Forced abortions in prison camps and detention facilities are often performed by state security officials in North Korea. Forced abortions are carried out for people with disabilities, political prisoners, and in instances of pregnancy from rape by government officials or prison guards. An official ideology of maintaining racial purity mandates the termination of pregnancies that would result in half-Chinese babies. North Korean women who have been sold into prostitution or marriage in China and then forcibly repatriated receive abortions if they are pregnant with non-Korean babies.

==History==
For much of its history, knowledge about the status of abortion in North Korea has been fragmentary. Abortion seems to have been banned early on in the country's history. By the 1970s, despite the ban, it appears to have been generally tolerated.

During the 1970s and 1980s, North Korea promoted modern contraception. Since the mid-1970s, oral contraceptives, condoms, and intrauterine devices (IUDs) were available in obstetric hospitals at maternal counseling centers. With a culture that was increasingly sexually liberated, and with the rise of prostitution since the late 1980s, premarital and extramarital pregnancies increased. Abortion was made legal in 1983 but was banned again in 1993. Despite a shift in policy to encourage childbirth in the 1990s, contraceptives continued to be available.

A 1998 reproductive health survey by the Population Institute found that the abortion rate among married women in North Korea was 1.77%. With the promotion of family planning services, the rate dropped to 1.11% by 2001. According to the United Nations Development Programme's 2014 Socio-Economic Demographic and Health Survey, 11% of married North Korean women had previously had an abortion. There is no evidence that sex-selective abortions are practiced in North Korea.

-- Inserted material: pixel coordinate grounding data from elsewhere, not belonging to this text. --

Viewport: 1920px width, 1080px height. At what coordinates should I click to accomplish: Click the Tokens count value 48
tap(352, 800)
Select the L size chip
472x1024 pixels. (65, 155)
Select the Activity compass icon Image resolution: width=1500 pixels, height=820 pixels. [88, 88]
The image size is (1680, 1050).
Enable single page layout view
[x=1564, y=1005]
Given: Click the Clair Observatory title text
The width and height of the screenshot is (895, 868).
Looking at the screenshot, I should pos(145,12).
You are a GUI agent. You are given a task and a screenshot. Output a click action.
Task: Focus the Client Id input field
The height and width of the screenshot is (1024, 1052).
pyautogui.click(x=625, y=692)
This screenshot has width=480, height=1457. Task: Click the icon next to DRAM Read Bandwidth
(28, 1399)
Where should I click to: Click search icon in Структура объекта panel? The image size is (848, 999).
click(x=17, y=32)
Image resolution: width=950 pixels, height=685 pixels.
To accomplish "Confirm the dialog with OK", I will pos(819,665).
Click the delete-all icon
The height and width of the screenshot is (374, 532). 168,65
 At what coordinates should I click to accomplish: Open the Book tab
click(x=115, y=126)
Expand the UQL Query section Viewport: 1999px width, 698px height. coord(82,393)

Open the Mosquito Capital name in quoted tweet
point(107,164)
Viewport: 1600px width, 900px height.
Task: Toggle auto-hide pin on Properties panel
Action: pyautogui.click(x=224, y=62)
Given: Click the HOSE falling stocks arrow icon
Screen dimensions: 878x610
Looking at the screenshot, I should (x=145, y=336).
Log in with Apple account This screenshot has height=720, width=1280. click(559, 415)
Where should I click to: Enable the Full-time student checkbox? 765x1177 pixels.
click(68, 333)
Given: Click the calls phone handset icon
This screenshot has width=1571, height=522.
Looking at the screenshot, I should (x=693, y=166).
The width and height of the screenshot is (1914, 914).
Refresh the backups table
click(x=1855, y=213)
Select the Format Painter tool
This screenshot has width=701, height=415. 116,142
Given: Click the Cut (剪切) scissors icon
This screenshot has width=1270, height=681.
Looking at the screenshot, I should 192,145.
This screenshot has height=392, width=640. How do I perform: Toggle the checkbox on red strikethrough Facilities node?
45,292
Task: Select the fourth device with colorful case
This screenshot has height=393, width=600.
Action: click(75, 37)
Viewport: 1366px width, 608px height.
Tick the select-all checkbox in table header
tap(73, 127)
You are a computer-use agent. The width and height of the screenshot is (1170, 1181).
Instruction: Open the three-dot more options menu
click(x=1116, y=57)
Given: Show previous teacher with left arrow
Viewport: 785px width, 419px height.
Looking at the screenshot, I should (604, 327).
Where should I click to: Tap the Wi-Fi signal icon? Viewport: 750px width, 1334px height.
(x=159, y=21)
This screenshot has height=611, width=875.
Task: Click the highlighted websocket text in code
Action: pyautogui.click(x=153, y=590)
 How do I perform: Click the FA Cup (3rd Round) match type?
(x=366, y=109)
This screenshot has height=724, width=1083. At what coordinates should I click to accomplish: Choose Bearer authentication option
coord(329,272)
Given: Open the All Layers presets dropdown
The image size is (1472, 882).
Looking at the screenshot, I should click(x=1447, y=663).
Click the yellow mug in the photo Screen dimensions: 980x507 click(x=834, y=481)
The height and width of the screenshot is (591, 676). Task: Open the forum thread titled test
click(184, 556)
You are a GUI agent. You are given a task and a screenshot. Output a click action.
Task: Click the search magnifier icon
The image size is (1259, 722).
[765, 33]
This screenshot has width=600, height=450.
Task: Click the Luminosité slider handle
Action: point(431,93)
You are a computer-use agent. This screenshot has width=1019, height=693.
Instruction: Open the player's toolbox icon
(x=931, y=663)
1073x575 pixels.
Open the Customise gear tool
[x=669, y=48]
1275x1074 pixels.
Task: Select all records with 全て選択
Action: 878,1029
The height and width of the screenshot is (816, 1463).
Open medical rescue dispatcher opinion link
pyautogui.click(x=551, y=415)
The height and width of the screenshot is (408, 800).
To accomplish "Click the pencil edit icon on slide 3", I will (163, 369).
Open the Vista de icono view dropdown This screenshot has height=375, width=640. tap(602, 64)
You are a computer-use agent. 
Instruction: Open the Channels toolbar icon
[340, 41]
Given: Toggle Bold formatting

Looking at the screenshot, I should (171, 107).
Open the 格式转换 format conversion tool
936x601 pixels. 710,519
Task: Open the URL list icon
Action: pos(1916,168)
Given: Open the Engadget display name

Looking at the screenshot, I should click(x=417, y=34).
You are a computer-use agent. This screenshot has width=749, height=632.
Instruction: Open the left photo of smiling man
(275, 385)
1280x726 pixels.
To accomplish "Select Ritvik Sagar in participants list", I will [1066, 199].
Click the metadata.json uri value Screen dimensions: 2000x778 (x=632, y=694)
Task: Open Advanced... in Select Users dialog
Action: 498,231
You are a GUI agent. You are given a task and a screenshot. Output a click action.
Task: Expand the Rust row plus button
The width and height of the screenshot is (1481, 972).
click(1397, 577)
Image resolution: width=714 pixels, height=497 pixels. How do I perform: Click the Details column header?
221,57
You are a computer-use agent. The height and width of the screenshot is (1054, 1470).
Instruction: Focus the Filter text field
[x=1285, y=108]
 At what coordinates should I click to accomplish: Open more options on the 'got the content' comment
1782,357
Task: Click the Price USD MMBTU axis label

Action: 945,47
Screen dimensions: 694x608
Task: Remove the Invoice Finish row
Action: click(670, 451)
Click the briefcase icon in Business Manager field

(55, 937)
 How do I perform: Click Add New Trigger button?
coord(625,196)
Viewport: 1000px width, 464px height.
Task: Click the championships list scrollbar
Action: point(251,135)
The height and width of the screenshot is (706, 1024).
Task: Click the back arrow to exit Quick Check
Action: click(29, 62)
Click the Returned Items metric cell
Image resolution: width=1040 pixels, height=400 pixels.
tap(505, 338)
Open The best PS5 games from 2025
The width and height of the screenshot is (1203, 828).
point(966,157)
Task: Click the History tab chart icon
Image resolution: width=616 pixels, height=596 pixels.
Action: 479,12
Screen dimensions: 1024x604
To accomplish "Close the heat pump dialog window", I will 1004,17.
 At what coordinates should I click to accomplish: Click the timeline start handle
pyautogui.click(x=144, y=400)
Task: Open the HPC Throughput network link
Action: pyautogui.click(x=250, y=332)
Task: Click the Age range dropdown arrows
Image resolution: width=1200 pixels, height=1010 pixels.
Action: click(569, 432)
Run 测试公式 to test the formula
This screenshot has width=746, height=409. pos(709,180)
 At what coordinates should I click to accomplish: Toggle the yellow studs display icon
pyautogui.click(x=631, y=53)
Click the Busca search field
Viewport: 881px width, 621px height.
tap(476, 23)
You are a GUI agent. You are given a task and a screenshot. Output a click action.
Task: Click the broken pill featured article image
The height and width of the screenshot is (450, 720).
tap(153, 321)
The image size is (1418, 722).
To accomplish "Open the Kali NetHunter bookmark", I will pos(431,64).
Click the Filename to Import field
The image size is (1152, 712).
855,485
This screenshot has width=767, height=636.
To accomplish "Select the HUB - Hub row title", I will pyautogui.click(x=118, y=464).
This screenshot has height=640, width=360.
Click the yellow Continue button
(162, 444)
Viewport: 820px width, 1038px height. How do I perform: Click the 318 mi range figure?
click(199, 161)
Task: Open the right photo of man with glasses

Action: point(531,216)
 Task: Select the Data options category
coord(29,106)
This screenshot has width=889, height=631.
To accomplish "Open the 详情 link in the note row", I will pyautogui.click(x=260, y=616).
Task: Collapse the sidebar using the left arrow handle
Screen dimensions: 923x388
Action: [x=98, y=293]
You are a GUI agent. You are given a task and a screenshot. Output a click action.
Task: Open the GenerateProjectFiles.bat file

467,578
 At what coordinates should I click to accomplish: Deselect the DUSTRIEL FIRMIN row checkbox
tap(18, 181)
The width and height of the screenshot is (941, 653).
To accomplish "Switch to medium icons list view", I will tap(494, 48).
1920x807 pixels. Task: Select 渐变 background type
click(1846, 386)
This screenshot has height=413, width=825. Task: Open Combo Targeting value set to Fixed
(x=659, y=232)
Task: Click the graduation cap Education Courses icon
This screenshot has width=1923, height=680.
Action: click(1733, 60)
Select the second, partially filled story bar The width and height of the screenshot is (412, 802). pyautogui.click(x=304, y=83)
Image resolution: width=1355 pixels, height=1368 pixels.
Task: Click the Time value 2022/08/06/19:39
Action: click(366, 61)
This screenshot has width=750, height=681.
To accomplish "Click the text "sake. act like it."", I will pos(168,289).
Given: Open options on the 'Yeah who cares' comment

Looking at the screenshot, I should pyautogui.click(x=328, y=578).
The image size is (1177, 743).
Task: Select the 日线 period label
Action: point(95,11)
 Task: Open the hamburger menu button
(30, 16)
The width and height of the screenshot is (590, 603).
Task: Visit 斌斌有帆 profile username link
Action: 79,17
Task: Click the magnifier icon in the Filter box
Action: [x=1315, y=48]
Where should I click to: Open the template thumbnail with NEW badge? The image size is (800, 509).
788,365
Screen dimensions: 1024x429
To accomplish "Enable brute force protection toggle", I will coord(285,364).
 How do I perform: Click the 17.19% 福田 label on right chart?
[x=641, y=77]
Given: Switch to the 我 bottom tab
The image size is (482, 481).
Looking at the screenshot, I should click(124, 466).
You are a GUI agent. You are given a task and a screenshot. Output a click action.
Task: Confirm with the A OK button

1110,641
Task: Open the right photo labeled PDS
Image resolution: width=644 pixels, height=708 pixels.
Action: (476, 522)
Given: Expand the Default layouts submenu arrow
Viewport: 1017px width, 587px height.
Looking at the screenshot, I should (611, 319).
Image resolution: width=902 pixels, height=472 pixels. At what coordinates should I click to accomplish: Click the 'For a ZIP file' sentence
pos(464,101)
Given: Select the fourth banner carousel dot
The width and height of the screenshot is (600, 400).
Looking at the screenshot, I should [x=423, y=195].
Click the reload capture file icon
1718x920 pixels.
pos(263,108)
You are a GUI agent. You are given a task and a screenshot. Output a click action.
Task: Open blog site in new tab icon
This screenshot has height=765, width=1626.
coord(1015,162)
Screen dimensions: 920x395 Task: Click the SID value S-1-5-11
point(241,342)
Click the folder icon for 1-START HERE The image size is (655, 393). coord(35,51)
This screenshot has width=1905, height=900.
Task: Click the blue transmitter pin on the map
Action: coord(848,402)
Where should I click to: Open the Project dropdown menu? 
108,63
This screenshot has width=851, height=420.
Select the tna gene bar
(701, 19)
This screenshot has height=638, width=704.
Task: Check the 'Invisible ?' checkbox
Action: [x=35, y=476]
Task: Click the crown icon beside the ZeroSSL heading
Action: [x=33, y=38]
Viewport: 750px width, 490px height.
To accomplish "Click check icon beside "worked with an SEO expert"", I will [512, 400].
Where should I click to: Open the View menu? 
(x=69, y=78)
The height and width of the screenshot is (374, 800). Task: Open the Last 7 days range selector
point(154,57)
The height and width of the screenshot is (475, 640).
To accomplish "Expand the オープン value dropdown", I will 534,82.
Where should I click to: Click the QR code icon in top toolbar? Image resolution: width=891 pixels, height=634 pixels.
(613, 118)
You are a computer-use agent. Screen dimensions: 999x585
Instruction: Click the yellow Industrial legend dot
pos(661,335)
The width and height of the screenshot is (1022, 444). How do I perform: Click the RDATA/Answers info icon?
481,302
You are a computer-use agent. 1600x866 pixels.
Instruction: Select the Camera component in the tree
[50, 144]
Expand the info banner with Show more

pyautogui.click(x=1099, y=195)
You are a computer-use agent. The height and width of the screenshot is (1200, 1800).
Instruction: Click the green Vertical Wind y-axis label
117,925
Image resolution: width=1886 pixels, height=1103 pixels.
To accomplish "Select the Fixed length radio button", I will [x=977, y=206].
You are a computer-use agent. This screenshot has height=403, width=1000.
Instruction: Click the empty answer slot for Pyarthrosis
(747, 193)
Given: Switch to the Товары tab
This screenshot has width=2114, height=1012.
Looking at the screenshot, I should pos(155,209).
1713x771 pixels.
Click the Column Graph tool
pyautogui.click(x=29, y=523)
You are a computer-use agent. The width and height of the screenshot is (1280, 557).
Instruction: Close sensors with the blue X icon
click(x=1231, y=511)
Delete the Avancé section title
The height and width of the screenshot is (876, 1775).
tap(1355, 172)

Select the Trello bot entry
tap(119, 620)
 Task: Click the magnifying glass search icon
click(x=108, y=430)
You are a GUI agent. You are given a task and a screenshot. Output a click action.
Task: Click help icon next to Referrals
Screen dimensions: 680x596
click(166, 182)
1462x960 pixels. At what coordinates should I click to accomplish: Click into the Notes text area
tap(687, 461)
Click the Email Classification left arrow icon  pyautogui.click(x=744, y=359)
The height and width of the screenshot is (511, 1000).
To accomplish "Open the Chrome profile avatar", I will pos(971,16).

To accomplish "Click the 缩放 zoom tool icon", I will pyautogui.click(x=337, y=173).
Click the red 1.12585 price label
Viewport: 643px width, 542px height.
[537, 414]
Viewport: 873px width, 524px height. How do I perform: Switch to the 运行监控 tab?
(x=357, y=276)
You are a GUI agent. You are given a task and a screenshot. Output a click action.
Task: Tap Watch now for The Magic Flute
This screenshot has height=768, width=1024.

In October 2015, it was reported that North Korean authorities had banned abortions and the implantation of birth control devices such as IUDs in "an effort to reverse the isolated country's falling birth rate". (Note: The birth rate in North Korea was 6.5 in 1966. Both South and North Korea underwent drastic declines in birth rates in the 1970s, and the birth rate in North Korea was 2.5 in 1988 and 2.0 in 2013.) According to Radio Free Asia, a source within North Korea indicated that gynaecologists who performed abortions would be fined, while non-gynaecologists would be imprisoned for up to three years. Prior to 2015, there were already "punishments for those who perform illegal abortions and use contraceptive devices" though it is unclear how often these were enforced. North Korean women who are not married undergo birth control procedures and obtain illegal abortions in the homes of doctors or midwives to avoid detection. A lack of contraceptives and abortion services in hospitals has led to a rise in unsafe abortions, especially in remote areas such as Hyesan.

==Forced abortions==
According to reports by defectors and non-governmental organisations, women in North Korea have been subject to forced abortions by state security officials. Forced abortions are particularly common with North Korean women who became pregnant in China and were forcibly repatriated to North Korea. As early as 2002, there were reports of forced abortions and infanticide in prisons.

Victims of human trafficking in North Korea, who are forced into marriages and prostitution in China, are forcibly repatriated to North Korea if they attempt to escape. In June 2022, the Committee for Human Rights in North Korea and the War Crimes Committee of the International Bar Association reported that a multi-year investigation demonstrated evidence of a North Korean policy of "forcibly ending pregnancies that would result in half-Chinese babies". The report concluded that the policy was "driven by official ideology that emphasizes the importance of maintaining the purity of the Korean race at all costs".

Forced abortions have also been reported at political prison camps (kwallisos) after prison guards raped detainees. According to a 2022 report by the U.S. State Department, forced abortions are also common for people with disabilities, political prisoners, and pregnancy from rape by government officials. A 1992 study found that high-risk pregnancies were closely monitored and that abortions were performed on deformed fetuses following ultrasounds in the sixth month of pregnancy.